Ele foi detido em casa, no Setor Militar Urbano, mas teve a prisão revogada pelo ministro Alexandre de Moraes, do Supremo Tribunal Federal (STF), no momento em que o mandado seria cumprido. Apesar disso, foi levado à sede da PF, onde negou qualquer plano de fuga do país.
De acordo com informações da CNN, o militar afirmou não ter solicitado auxílio para obter o passaporte e negou intenção de sair do Brasil.
Investigação envolve Gilson Machado
A apuração gira em torno da atuação do ex-ministro do Turismo Gilson Machado, preso nesta sexta-feira no Recife (PE). A Procuradoria-Geral da República (PGR) afirma que Machado tentou interceder junto ao Consulado de Portugal, em 12 de maio, para viabilizar a emissão de um passaporte europeu em favor de Cid.
A Polícia Federal suspeita que a iniciativa poderia configurar tentativa de obstrução da ação penal que investiga uma possível tentativa de golpe de Estado por parte de Bolsonaro e aliados.

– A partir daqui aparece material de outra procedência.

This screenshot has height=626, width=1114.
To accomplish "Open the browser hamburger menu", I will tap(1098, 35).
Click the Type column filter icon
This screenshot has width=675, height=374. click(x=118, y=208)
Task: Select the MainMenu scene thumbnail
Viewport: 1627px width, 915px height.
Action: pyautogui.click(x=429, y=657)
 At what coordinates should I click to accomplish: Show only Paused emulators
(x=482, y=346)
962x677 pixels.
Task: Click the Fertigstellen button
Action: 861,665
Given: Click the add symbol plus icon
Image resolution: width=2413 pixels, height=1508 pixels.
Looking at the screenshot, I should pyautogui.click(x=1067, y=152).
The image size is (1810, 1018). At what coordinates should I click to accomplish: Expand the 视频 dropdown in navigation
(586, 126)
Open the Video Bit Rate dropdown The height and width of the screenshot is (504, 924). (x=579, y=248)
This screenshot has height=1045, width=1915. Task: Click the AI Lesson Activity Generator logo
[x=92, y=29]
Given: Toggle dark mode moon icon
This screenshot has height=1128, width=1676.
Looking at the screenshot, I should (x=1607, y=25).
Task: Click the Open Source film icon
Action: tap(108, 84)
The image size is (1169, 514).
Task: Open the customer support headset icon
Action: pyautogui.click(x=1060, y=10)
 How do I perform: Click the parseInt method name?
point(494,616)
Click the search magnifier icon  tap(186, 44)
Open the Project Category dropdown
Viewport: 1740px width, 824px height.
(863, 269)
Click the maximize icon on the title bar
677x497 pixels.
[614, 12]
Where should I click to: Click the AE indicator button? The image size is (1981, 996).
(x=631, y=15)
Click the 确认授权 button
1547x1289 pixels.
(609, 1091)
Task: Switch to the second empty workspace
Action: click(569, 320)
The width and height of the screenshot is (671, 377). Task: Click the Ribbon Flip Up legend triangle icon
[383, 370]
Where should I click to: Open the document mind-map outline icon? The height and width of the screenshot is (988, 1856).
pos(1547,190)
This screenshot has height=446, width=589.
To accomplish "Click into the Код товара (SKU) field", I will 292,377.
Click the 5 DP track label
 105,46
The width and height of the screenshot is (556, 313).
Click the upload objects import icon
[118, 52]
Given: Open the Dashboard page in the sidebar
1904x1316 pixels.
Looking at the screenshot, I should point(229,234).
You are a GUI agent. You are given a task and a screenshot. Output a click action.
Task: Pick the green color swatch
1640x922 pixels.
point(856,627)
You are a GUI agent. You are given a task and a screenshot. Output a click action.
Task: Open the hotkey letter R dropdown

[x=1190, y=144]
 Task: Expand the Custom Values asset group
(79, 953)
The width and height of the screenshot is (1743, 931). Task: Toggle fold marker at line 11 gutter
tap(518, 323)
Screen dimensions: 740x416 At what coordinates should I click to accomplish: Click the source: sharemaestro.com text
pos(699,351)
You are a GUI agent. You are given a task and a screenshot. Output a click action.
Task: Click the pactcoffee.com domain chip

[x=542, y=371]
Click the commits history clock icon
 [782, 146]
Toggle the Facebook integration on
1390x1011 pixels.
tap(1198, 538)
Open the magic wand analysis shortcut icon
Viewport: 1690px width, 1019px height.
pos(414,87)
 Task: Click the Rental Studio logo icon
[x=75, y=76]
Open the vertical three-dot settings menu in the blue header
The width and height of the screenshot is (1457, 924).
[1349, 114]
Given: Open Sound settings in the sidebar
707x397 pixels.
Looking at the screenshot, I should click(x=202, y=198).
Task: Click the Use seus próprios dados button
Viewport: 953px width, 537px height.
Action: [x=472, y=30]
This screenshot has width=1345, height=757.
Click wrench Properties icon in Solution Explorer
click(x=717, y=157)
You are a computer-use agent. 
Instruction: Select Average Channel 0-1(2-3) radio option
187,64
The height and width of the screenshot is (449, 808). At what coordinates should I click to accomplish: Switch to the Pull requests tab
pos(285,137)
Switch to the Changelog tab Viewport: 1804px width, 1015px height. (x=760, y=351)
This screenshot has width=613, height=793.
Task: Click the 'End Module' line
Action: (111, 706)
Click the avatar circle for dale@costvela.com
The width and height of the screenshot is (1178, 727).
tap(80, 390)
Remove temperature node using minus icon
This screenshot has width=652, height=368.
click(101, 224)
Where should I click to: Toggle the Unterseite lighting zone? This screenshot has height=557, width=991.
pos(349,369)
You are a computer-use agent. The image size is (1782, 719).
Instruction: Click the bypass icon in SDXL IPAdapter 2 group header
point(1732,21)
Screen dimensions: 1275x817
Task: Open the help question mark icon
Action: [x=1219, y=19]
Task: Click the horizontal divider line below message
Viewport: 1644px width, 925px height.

Inquérito solicitado pela PGR
O procurador-geral da República, Paulo Gonet, pediu ao STF a abertura de inquérito contra Machado pelos crimes de obstrução de investigação de organização criminosa e favorecimento pessoal.
Apesar de o passaporte não ter sido emitido, a PGR aponta que ainda existe o risco de novas articulações com consulados estrangeiros para auxiliar Mauro Cid. O caso segue sob investigação.
Arrecadação via Pix em favor de Bolsonaro também é alvo de apuração
Outro ponto sob investigação é a campanha de arrecadação promovida por Gilson Machado em suas redes sociais. O ex-ministro divulgou uma chave Pix para receber doações destinadas ao ex-presidente Jair Bolsonaro. A Polícia Federal apura se há irregularidades nesse tipo de arrecadação, principalmente diante dos processos enfrentados por Bolsonaro.